Selected extract:
⁂

To add a cell, click the + button in the menu bar.  It'll start out as a text cell.  You can change it to a code cell by clicking inside it so it's highlighted, clicking the drop-down box next to the restart (⟳) button in the menu bar, and choosing "Code".

**Understanding Check** In the code cell below this one, write code in it that prints out:
   
    A whole new cell! ♪🌏♪

(That musical note symbol is like the Earth symbol.  Its long-form name is `\N{EIGHTH NOTE}`.)

Run your cell to verify that it works.

In [None]:
#Fill in the print statement
print(...)

### Errors
Python is a language, and like natural human languages, it has rules.  It differs from natural language in two important ways:
1. The rules are *simple*.  You can learn most of them in a few weeks and gain reasonable proficiency with the language in a semester.
2. The rules are *rigid*.  If you're proficient in a natural language, you can understand a non-proficient speaker, glossing over small mistakes.  A computer running Python code is not smart enough to do that.

Whenever you write code, you'll make mistakes.  When you run a code cell that has errors, Python will sometimes produce error messages to tell you what you did wrong.

Errors are okay; even experienced programmers make many errors.  When you make an error, you just have to find the source of the problem, fix it, and move on.

We have made an error in the next cell.  Run it and see what happens.

In [None]:
print("This line is missing something."

The last line of the error output attempts to tell you what went wrong.  The *syntax* of a language is its structure, and this `SyntaxError` tells you that you have created an illegal structure.  "`EOF`" means "end of file," so the message is saying Python expected you to write something more (in this case, a right parenthesis) before finishing the cell.

There's a lot of terminology in programming languages, but you don't need to know it all in order to program effectively. If you see a cryptic message like this, you can often get by without deciphering it.  (Of course, if you're frustrated, feel free to ask a friend or look up the message on a programming support site like Stack Overflow).

Try to fix the code above so that you can run the cell and see the intended message instead of an error.

⁂

Record set:
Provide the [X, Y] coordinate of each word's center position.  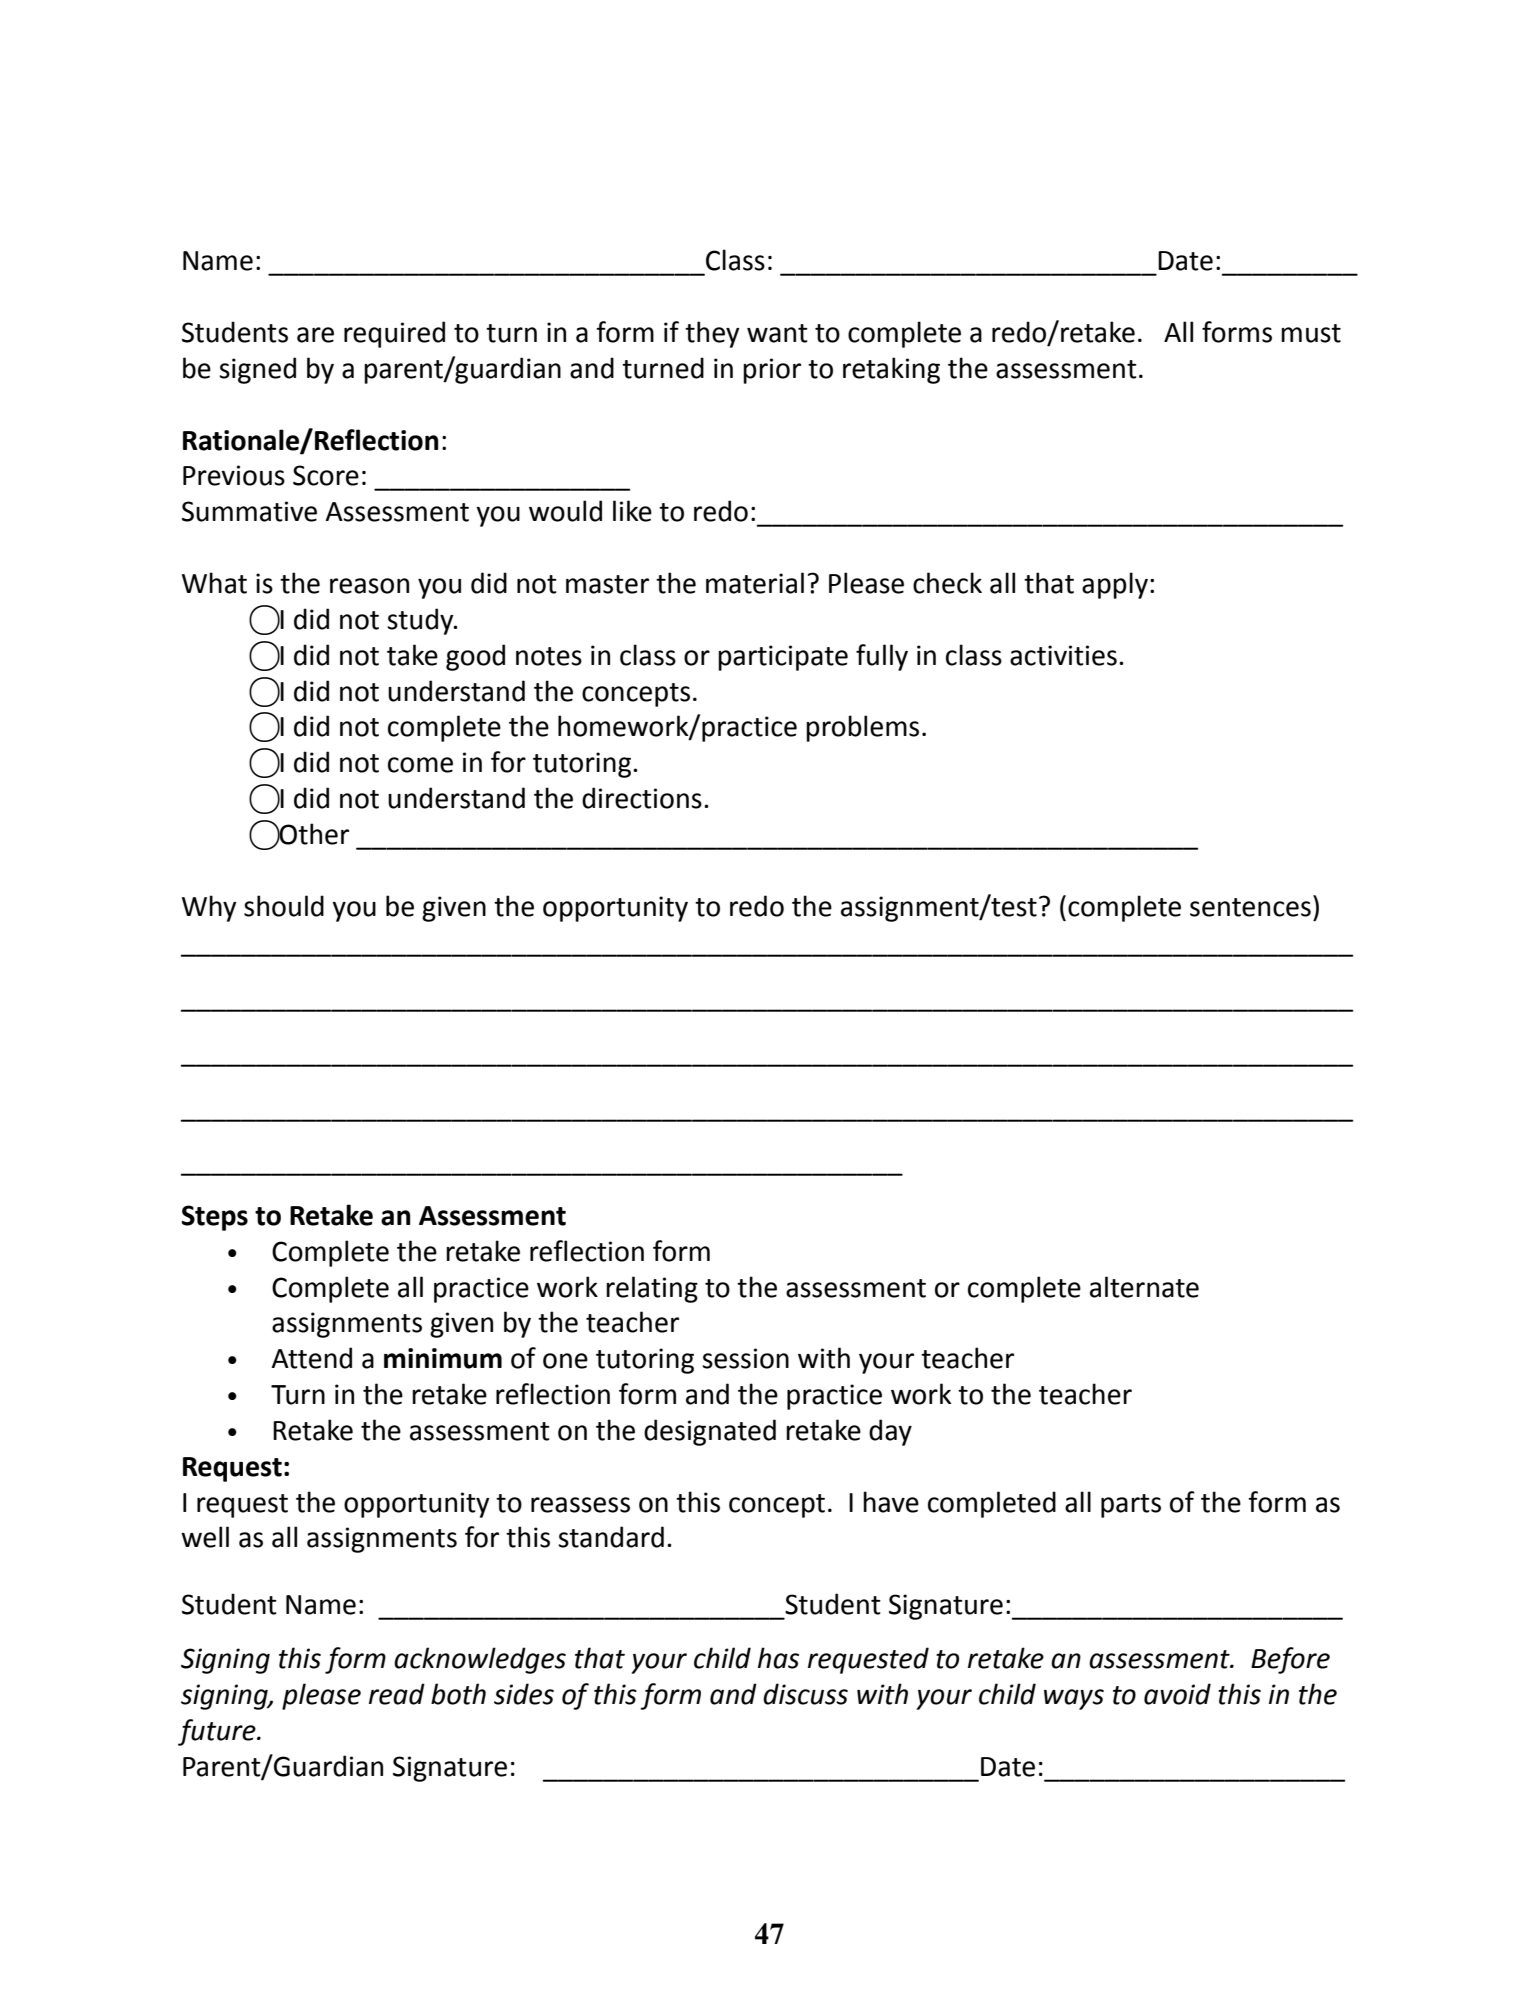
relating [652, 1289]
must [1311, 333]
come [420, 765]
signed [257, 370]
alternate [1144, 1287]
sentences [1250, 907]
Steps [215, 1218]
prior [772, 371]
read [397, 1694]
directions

⁂

What you will do:
• A. Summarize the notebook tutorial in two sentences.
• B. Pick up the notebook tutorial on Python errors after its last sentence and keep going in the same instructional style.

Response list:
• A. The notebook tutorial explains how to add a cell with the + button, switch it to a code cell through the drop-down box next to the restart button, and write code that prints a given message. It then says Python's rules are simple but rigid, calls errors a normal part of programming, and shows a `SyntaxError` caused by a missing right parenthesis, which the reader is asked to fix.

• B.
---

## 2. Introduction to Programming with Python<a id='section 2'></a>

Before getting into the more advanced analysis techniques that will be required in this course, we need to cover a few of the foundational elements of programming in Python.
#### A. Expressions
The departure point for all programming is the concept of the __expression__. An expression is a combination of variables, operators, and other Python elements that the language interprets and acts upon. Expressions act as a set of instructions to be fed through the interpreter, with the goal of generating specific outcomes. See below for some examples of basic expressions.

In [None]:
# Examples of expressions:

2 + 2

'me' + ' and I'

12 ** 2

6 + 4

You will notice that only the last line in a cell gets printed out. If you want to see the values of previous expressions, you need to call `print` on that expression. Try adding `print` statements to some of the above expressions to get them to display.

#### B. Variables
In the example below, `a` and `b` are Python objects known as __variables__. We are giving an object (in this case, an `integer` and a `float`, two Python data types) a name that we can store for later use. To use that value, we can simply type the name that we stored the value as. Variables are stored within the notebook's environment, meaning stored variable values carry over from cell to cell.

In [None]:
a = 4
b = 10/5

Notice that when you create a variable, unlike what you previously saw with the expressions, it does not print anything out.

In [None]:
# Notice that 'a' retains its value.
print(a)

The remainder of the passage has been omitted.